To Close or Not to Close
Armistead Lloyd Boothe, a delegate from Alexandria, was one moderate who repudiated Byrd and the policy of Massive Resistance. Boothe had long believed that the desegregation of schools and public facilities was inevitable, and he attempted to prepare Virginians for an easy transition by fostering equality in education, housing, employment, and health services. In 1950, Boothe and other moderates introduced legislation to desegregate public transportation in Virginia and to create a commission on race relations. Despite opposition from James Jackson Kilpatrick, editor of the Richmond News Leader, the moderates initially received support from the Norfolk Virginian-Pilot, the Richmond Times-Dispatch, and the Roanoke World News, as well as from two African American newspapers, the Norfolk Journal and Guide and the Richmond Afro-American. Boothe gathered an impressive variety of witnesses, including former Episcopal bishop Henry St. George Tucker and former governor Colgate Whitehead Darden Jr., to testify to the House of Delegates' Committee on Courts of Justice. Nevertheless, the moderates’ bills died in committee.
The Brown decision offered the moderates another chance. In speeches in Norfolk and Richmond, Boothe proposed local autonomy in his "Virginia Plan for the Public Schools." Authority at the local level, Boothe argued, would permit some counties (mainly in Southside Virginia) to maintain segregated schools while other areas (in Northern Virginia) could move toward integration. He argued that local school boards were better able than the state to consider academic backgrounds and health requirements, as well as the personalities, practices, needs, and desires of individual children. Opponents of desegregation worried that allowing just a few African American students to attend white schools would lead to complete integration and even interracial marriage. African Americans voiced concern over how a student would be defined as "qualified" to attend a white school and who would determine that qualification. NAACP leaders particularly saw no need to compromise on Brown and urged blacks not to settle for anything less.

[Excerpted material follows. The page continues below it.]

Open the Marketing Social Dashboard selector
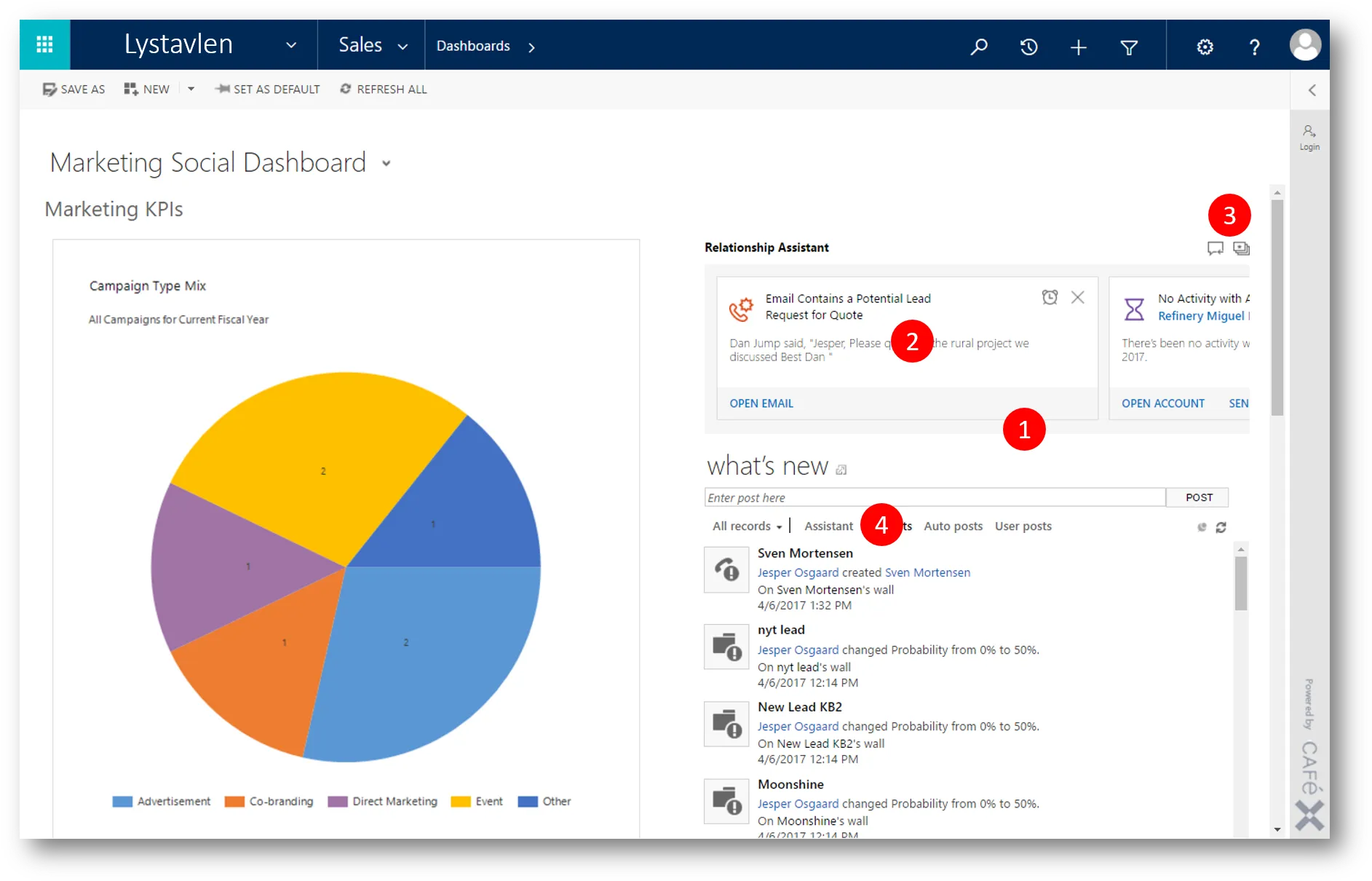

Ultimately, the failure of Massive Resistance resulted from a series of judicial rulings between November 1958 and April 1959 that supported Brown and from pressure from Virginians to preserve the state's public school system. On January 19, 1959 the Virginia Supreme Court and U.S. District Court for the Eastern District of Virginia both ruled that schools threatened with desegregation orders could not close to avoid desegregation. Governor Almond complied with the rulings, thus abandoning Massive Resistance.